Replica Columbus Statue Installed on White House Grounds, Reigniting Monument Debate
A replica statue of Christopher Columbus was installed early Sunday on the White House grounds, a highly visible gesture that reopens one of the most contested questions in American public memory: what, exactly, should monuments be asked to honor.
The sculpture was placed on the north side of the Eisenhower Executive Office Building, facing Pennsylvania Avenue, and set behind fencing near the West Wing. According to reporting by the New York Times, the figure is a replica of a Columbus monument in Baltimore that protesters toppled in 2020 and dumped into the Inner Harbor during the racial justice protests that followed the murder of George Floyd.

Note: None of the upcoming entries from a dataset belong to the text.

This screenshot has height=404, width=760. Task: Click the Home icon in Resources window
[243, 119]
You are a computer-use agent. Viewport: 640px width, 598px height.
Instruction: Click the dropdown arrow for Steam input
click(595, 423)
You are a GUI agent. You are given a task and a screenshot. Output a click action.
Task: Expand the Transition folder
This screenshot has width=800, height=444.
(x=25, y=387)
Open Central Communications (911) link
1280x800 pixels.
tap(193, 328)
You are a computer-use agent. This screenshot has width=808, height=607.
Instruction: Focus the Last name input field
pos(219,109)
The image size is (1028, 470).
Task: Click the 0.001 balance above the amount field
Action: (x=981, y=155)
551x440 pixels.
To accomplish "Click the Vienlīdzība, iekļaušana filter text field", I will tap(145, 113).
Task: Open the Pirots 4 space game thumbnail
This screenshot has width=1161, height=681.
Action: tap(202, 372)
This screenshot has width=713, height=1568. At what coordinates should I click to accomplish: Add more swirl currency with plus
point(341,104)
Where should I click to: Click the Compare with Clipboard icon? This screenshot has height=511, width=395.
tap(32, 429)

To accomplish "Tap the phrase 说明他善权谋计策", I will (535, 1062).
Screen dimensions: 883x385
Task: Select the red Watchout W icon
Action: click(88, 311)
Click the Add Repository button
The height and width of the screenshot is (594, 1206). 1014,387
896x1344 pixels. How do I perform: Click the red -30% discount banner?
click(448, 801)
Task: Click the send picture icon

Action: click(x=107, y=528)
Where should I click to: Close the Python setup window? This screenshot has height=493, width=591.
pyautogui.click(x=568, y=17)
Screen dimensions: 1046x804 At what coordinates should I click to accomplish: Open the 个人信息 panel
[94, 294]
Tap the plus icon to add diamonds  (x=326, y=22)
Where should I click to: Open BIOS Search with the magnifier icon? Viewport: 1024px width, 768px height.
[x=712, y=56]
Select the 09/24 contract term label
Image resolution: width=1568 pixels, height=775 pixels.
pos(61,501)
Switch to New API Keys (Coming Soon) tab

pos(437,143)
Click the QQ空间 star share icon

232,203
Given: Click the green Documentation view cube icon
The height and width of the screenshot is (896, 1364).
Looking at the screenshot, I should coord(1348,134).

The new statue’s path to Washington began underwater. After the Baltimore monument was thrown into the harbor, fragments were later recovered by a team organized by Maryland artist Tilghman Hemsley. Using scans made from the salvaged pieces, Hemsley’s son, Will Hemsley, produced the replica. The project received $30,000 from the National Endowment for the Humanities during President Trump’s first term.
For years, the finished replica remained in the artist’s studio without a clear destination. That changed as the administration began planning events connected to the upcoming 250th anniversary of American independence, a milestone that has prompted renewed attention to national symbols and the narratives they reinforce. The statue was transferred to the federal government and installed overnight.
In a statement, White House spokesman Davis Ingle framed the installation as a long-term commitment to Columbus’s public standing. “In this White House, Christopher Columbus is a hero, and President Trump will ensure he’s honored as such for generations to come,” Ingle said.
The move arrives amid a debate that has simmered since 2020, when more than 30 Columbus statues were removed nationwide, either by protesters or by local officials responding to public pressure. Critics have long argued that Columbus’s legacy cannot be separated from the enslavement of Indigenous Taíno people and the broader violence and demographic collapse that followed European colonization. The controversy has not been confined to the United States: last year, two climate activists in Spain defaced a painting of Columbus at the Naval Museum in Madrid with red paint.
Supporters, including many Italian American groups, have countered that Columbus monuments function as markers of heritage and civic recognition, tied to their communities’ own history of discrimination in the United States. Many of the statues removed in 2020 were originally donated by Italian American organizations in the late 19th and 20th centuries. The Baltimore monument, for example, was dedicated in 1984, with remarks delivered by President Ronald Reagan.
Basil Russo, president of the Conference of Presidents of Major Italian American Organizations, helped facilitate the statue’s transfer to the federal government and described the installation as a reversal of the past several years. “This is Columbus making his comeback from the darkest days that existed five to six years ago,” Russo told the Times.
The dispute over what to do with contested monuments has increasingly shifted from streets and plazas into cultural institutions. In Los Angeles, the Museum of Contemporary Art recently presented “Monuments,” an exhibition that brought decommissioned Confederate statues into the gallery and placed them in dialogue with contemporary works, including a major sculpture by Kara Walker assembled from parts of a dismantled monument. Rather than settle the question of how such objects should be handled, the show underscored how unstable their meanings can remain even after removal.
Edward Lengel, a former chief historian of the White House Historical Association, suggested the Columbus installation signals a broader change in how the grounds are being used. “What this administration is doing,” he said, “is turning it into a partisan battleground.”
With the replica now positioned at the center of the nation’s most symbolically charged address, the argument over Columbus is no longer only a local fight over a city monument. It has become, once again, a national test of how history is staged in public space — and who gets to decide what the country chooses to commemorate.